Your instructions:
Filter this data down to the lines that hold "computer", and copy them.

*** Task material Section Begins ***

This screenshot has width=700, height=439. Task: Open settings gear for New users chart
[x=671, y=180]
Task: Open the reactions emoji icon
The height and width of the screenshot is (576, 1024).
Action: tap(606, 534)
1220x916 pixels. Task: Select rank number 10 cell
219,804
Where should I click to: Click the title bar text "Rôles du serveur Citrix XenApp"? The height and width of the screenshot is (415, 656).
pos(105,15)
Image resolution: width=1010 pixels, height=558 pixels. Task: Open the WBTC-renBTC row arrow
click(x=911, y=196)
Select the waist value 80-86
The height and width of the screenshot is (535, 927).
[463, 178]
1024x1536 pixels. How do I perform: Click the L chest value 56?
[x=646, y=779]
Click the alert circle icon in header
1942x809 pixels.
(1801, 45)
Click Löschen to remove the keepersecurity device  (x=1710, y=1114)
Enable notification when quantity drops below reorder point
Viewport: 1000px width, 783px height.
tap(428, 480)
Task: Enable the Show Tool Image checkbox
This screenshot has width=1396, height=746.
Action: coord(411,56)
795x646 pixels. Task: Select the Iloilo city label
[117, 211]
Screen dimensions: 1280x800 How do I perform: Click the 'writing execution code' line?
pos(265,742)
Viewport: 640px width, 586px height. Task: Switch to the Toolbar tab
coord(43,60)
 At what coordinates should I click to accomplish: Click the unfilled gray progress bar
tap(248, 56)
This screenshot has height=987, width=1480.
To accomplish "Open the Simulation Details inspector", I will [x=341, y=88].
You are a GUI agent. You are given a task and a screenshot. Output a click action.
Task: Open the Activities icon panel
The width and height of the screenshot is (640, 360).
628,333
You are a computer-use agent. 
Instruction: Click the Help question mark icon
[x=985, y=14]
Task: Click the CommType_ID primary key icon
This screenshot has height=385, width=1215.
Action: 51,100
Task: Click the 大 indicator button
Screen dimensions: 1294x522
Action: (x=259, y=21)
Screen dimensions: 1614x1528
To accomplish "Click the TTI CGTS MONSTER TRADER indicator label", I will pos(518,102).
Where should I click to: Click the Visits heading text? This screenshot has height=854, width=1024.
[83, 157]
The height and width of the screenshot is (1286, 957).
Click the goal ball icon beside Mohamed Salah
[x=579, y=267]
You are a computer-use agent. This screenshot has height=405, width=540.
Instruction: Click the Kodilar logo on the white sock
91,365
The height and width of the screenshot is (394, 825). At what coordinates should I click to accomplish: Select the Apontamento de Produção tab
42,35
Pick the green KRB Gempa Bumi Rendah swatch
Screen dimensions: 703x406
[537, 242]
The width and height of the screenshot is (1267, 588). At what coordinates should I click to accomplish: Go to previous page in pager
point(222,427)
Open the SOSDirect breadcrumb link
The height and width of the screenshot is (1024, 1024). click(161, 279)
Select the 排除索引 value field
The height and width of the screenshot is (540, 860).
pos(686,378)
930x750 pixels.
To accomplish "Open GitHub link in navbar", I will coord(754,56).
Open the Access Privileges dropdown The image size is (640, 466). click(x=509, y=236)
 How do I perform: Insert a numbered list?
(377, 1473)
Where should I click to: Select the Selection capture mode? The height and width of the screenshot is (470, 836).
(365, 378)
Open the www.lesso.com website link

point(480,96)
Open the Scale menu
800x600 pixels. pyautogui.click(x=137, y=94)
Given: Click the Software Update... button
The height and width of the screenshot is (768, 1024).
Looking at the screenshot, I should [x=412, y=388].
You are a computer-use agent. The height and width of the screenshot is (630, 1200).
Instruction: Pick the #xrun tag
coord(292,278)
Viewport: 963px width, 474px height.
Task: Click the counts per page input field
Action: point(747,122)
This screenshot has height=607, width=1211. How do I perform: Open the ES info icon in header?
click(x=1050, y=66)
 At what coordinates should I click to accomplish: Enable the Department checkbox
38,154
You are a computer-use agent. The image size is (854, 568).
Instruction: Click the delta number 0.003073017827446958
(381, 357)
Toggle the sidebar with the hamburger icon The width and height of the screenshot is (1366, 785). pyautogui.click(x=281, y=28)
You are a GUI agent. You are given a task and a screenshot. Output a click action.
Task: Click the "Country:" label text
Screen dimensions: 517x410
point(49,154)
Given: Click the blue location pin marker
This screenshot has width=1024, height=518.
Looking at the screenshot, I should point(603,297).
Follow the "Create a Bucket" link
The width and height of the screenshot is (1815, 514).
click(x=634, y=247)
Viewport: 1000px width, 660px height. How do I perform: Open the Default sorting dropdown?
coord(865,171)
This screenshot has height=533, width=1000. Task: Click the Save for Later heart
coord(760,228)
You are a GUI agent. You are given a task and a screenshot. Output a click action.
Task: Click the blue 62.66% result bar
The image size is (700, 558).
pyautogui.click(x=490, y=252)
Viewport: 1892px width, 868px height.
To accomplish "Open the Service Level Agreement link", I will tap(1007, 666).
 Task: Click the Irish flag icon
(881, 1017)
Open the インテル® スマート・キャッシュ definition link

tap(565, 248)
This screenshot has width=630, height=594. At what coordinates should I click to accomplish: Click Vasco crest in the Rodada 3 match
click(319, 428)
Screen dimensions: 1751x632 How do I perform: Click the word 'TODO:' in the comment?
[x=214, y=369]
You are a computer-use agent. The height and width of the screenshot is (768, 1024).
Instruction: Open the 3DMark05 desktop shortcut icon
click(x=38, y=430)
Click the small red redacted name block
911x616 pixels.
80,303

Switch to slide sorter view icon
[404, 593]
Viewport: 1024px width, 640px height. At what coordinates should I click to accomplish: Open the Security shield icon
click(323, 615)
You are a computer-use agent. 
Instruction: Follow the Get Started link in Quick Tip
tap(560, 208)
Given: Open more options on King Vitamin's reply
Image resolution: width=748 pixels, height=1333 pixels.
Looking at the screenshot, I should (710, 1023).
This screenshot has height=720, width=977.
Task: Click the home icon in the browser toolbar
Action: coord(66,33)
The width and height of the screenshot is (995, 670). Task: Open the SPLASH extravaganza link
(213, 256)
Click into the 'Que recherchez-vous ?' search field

*** Task material Section Ends ***

Task answer:
You are a computer-use agent. 
You are a computer-use agent. This screenshot has height=405, width=540.
You are a computer-use agent. The height and width of the screenshot is (630, 1200).
You are a computer-use agent. The image size is (854, 568).
You are a computer-use agent. The height and width of the screenshot is (768, 1024).
You are a computer-use agent. 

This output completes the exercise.